Backwards Incompatible Change to PyPI JSON API

I’d argue that dependency information (or the METADATA being implemented on PyPI) is also a very valuable addition to have here. :slight_smile:

Metadata is already standardised, and will be present as soon as Warehouse implements the appropriate PEPs. I’d love that to happen sooner, but that’s up to the Warehouse developers’ workload (and volunteer contributions) and there’s nothing more from a standardisation point needed here.

That’s fair. I was going off what the PEPs said, but real-world use cases are more important. (I’m just hesitant about pushing my use case too much, because “mirror all the metadata you can get your hands on” is by definition going to be in favour of adding everything regardless!)

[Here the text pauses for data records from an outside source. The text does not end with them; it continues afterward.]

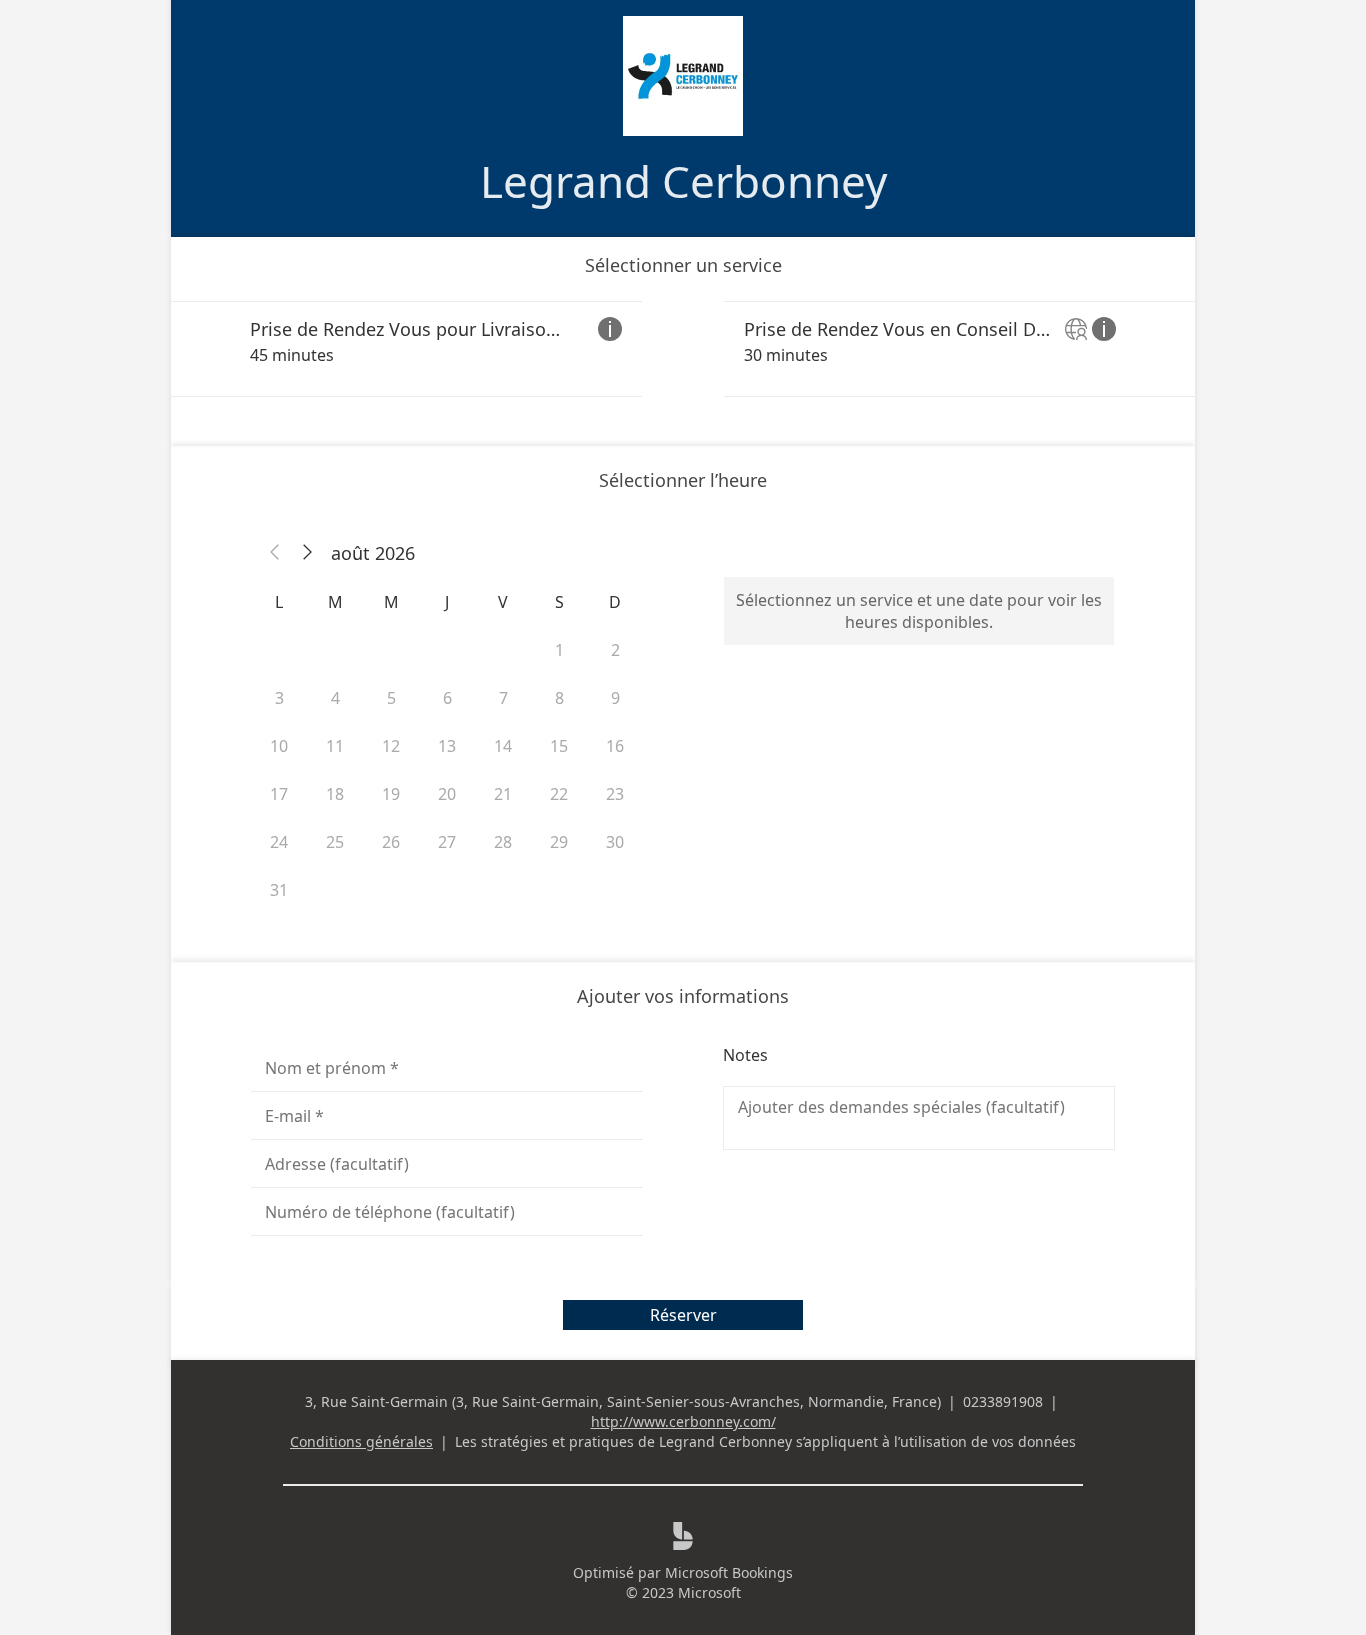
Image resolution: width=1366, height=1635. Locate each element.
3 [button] (279, 698)
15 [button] (559, 746)
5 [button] (391, 698)
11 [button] (335, 746)
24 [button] (279, 842)
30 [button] (615, 842)
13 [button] (447, 746)
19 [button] (391, 794)
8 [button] (559, 698)
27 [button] (447, 842)
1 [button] (559, 650)
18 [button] (335, 794)
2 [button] (615, 650)
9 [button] (615, 698)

We’ve had feature requests in pip for “don’t install things older than X”.

OK, consider me convinced (although I still think we should sanity-check, and I still think there’s a possibility of cases where “we should keep this available but the simple API isn’t the right place” is the right choice).

Understood (and I agree in principle). I’m just concerned that if we tie replacements to standardisation, there’s an unhelpful pressure on “we need to standardise quickly before the current solution gets removed”. Just something to be aware of, I guess.

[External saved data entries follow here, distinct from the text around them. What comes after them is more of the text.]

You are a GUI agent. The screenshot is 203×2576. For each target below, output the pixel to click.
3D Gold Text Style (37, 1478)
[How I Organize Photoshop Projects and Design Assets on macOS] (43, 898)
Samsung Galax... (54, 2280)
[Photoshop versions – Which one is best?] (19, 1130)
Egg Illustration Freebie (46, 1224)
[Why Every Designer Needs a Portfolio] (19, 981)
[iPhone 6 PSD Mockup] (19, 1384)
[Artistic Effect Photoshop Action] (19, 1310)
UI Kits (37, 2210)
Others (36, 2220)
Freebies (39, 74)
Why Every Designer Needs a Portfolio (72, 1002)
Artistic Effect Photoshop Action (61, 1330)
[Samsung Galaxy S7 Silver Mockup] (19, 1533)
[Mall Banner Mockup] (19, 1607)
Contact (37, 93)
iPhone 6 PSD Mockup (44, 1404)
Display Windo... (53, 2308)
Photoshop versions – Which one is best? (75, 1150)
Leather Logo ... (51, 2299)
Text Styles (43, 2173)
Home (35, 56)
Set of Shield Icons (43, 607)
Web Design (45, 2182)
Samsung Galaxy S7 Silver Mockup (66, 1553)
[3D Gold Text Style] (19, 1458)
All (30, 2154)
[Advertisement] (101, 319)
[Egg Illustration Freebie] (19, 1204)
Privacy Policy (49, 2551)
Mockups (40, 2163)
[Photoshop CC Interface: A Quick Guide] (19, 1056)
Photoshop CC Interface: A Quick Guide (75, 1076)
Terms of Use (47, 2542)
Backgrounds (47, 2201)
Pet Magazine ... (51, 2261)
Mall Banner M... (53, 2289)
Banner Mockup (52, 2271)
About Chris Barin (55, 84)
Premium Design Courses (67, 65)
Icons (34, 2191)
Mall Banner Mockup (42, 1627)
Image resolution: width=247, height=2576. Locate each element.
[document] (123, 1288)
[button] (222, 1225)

… I do hope that wasn’t me :worried: My scraping app is pretty naive in some ways - I know I need to be careful of resource usage, but I don’t honestly know if what I’m doing is right.

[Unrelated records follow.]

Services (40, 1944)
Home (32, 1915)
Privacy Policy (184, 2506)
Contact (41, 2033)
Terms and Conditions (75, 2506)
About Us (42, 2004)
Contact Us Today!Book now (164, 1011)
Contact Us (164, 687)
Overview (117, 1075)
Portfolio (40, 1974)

Thanks, I thought there was something like that but couldn’t find it.

OK, that’s fair. As long as we don’t end up adding stuff to the simple API that means it becomes a problem like the existing APIs, then I’m fine with that. I’ll trust you to keep us honest on that score, though. I don’t have enough knowledge to do that.

So thanks for your response. I guess that puts us back at a point where I’ll create a PEP adding a versions key to the project page, and upload-time and size keys to the file elements. I’ll try to get that done in the next few weeks.

It’s a fair question! And to be honest, if you had said something like “hey can we add the author, maintainer, description, etc” kind of thing, I would have pushed back on those particular pieces of metadata because they don’t fit great here.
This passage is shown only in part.